Ce que Radio-Canada veut dire

En 1956, l’animateur du magazine d’actualités Point de mire, René Lévesque, a marqué la conscience politique québécoise.
Photo: Source Radio-Canada En 1956, l’animateur du magazine d’actualités Point de mire, René Lévesque, a marqué la conscience politique québécoise.

Les institutions aussi sont mortelles. En tout cas, elles aussi peuvent dépérir. Radio-Canada est-elle toujours une institution « déterminante, incontournable qui façonne de manière unique notre connaissance de la société dans laquelle nous vivons ou de l’actualité mondiale présente dans notre quotidien»?

Le sénateur Serge Joyal pose la question et y répond lui-même très franchement : « On peut en douter», écrit-il dans un texteintitulé « Conscience québécoise ou canadienne ? ». «Après 60 ans, la vieille dame présente des signes inquiétants de faiblesse. »


L’essai pamphlétaire paraît dans l’ouvrage La télévision de Radio-Canada et l’évolution de la conscience politique au Québec (PUL). Le recueil, dirigé par les professeurs Denis Monière (U de M) et Florian Sauvageau (Laval), présente les actes d’un colloque sur le même thème organisé vendredi, à Québec, par le Centre d’études sur les médias de l’Université Laval et la Société du patrimoine politique du Québec, une fondation de l’ex-ministre du Patrimoine Marcel Masse. Les propos et les échanges étaient peut-être différents des positions défendues dans le livre dont il est question maintenant.

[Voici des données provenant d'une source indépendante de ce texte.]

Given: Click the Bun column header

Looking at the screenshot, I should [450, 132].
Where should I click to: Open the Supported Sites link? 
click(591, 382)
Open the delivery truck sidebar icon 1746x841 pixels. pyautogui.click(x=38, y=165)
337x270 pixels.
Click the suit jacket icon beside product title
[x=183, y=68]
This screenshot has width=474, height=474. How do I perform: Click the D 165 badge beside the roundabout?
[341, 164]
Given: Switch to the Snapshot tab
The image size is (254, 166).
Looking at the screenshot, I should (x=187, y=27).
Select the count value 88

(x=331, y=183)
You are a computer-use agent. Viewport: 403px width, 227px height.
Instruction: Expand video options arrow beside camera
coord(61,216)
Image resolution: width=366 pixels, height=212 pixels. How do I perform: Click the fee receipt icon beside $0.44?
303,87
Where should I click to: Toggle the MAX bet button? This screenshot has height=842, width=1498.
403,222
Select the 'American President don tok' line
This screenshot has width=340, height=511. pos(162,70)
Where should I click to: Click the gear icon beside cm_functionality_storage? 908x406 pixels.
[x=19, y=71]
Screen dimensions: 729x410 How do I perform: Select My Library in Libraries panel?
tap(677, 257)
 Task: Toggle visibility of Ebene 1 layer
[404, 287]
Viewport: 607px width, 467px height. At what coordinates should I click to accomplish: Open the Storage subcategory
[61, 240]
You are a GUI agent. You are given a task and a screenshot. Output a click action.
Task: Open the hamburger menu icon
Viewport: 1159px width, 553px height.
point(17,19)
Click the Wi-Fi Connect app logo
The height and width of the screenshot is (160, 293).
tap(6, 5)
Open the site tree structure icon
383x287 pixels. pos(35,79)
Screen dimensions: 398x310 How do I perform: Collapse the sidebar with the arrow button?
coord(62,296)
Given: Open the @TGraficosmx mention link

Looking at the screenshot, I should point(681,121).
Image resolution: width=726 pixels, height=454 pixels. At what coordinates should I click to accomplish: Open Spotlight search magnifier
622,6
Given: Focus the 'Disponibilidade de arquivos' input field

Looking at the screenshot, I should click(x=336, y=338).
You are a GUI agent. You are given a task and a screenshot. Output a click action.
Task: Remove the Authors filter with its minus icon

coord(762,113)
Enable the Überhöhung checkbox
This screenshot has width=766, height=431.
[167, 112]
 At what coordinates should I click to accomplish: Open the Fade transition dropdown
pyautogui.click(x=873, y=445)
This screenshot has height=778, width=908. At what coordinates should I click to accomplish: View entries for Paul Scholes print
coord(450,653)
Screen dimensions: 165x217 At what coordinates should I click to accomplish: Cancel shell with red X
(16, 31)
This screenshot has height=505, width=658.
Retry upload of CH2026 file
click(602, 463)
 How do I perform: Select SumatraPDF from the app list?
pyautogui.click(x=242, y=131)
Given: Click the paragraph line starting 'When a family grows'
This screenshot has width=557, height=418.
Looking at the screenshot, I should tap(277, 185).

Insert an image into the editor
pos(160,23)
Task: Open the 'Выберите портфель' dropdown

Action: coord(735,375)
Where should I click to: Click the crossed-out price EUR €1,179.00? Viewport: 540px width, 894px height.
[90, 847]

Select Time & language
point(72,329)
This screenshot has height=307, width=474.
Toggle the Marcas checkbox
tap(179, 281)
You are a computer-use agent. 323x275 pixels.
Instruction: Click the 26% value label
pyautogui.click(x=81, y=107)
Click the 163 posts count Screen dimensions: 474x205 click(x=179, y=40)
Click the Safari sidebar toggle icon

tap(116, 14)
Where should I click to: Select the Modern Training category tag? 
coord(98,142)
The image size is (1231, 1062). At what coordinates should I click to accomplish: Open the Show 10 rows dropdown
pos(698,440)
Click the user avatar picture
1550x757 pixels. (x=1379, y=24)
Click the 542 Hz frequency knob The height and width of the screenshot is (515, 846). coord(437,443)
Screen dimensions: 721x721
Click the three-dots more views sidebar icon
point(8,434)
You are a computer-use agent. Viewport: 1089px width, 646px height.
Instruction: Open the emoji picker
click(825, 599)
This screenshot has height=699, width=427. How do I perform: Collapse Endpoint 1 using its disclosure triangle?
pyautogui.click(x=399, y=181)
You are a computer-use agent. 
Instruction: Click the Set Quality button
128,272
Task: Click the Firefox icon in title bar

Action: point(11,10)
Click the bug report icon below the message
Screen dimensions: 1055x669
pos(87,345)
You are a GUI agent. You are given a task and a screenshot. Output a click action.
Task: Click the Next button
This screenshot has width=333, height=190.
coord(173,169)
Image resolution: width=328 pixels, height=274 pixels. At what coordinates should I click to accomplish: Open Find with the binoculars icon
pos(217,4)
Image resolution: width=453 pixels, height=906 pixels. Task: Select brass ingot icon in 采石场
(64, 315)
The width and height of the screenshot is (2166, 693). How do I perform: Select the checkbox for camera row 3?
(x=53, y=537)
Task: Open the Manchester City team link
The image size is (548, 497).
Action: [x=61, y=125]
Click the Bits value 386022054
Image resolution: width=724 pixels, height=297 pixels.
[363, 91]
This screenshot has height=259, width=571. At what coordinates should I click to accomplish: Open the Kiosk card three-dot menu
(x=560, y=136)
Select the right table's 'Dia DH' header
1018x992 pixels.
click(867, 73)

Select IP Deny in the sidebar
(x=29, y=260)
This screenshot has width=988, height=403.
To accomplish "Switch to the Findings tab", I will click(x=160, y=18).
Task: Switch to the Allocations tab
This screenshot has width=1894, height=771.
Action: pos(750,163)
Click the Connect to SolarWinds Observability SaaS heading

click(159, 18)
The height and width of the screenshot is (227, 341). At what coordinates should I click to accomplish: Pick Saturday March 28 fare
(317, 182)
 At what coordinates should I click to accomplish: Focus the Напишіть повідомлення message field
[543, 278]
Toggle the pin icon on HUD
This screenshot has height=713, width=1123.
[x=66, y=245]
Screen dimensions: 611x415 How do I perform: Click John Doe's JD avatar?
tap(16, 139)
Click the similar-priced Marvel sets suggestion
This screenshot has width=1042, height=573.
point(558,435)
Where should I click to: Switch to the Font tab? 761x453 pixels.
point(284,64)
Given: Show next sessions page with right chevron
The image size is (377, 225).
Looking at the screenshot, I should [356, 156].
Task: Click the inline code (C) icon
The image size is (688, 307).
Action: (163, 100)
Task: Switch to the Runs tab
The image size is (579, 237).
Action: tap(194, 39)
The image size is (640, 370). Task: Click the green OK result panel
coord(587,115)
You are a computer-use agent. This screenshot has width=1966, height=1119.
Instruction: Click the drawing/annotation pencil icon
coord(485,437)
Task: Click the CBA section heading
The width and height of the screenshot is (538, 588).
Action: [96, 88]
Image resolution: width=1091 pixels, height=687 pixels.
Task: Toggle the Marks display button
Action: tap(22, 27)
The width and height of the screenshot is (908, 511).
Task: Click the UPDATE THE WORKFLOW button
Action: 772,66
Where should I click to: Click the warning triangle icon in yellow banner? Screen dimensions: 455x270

Le colloque et la publication accompagnent le soixantième anniversaire de la télévision de Radio-Canada, lancée en septembre 1952. Depuis, cette institution a beaucoup compté pour affermir la culture ou la langue, mais aussi pour définir cette « conscience politique » au centre de l’examen.


On parle de quoi exactement ? On parle de ça : « La conscience politique oriente l’individu et l’amène à poser des actes politiques et à participer, comme le disait Rousseau, à une volonté générale dans laquelle l’individu se dissout pour mieux se préserver », écrit Denis Monière dans son texte introductif. « La conscience politique, c’est donc l’ensemble des représentations qui sont transmises aux individus et qui justifient le fonctionnement du système politique en légitimant les autorités, le régime et la communauté politique. Sans elles, il n’y aurait pas de vivre-ensemble. »


Les savants auraient pu préférer la notion d’« idéologie », tout simplement, puisque les examens débordent assez largement le strict cadre du « système politique ». Heureusement, d’ailleurs, parce que sinon, les analyses se cantonneraient aux sempiternelles querelles constitutionnelles, entre un nationalisme ou l’autre, québécois ou canadien.


Quelquesproductions baignent dans cette eau stagnante. Ainsi, Denis Monière, indépendantiste notoire, compte les « références identitaires » dans les bulletins d’information de RC, de la CBC et de TVA pour finalement conclure que les symboles canadiens l’emportent sur les québécois sur les chaînes d’État, à 56 % en français, à 74 % en anglais. TVA balance à égalité entre les deux mondes référentiels.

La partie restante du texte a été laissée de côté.